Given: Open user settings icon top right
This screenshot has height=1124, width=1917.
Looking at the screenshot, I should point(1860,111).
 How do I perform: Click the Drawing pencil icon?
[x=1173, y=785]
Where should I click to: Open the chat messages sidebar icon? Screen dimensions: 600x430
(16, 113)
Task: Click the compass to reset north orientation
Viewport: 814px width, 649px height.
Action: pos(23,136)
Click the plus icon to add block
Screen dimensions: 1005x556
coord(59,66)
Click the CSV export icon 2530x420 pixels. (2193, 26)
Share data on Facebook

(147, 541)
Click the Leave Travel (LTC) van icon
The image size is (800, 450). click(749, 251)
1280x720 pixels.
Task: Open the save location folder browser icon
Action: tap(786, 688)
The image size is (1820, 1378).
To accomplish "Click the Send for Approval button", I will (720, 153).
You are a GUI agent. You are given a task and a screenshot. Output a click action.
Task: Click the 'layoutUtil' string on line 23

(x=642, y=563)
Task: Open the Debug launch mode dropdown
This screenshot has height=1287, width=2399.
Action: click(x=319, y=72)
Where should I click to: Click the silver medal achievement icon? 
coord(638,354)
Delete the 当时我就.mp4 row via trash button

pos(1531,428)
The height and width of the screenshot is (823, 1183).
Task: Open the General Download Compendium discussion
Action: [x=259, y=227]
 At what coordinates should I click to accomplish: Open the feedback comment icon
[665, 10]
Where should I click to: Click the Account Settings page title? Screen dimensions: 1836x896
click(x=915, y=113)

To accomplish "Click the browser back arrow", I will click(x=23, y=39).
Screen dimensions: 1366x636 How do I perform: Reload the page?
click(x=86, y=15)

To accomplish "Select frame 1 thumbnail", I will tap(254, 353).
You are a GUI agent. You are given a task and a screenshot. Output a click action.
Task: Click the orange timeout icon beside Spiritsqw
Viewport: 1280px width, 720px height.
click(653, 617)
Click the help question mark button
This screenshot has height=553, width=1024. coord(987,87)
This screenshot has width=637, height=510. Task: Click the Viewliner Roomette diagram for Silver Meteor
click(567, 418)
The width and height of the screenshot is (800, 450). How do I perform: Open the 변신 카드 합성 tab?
- - -
> _ACTIVITY_
Check each line of the entries for the string "will". Copy the lines that have it.

> _RESPONSE TO THIS TASK_
To accomplish "Click the Send for Approval button", I will (720, 153).
To accomplish "Click the browser back arrow", I will click(x=23, y=39).
To accomplish "Select frame 1 thumbnail", I will tap(254, 353).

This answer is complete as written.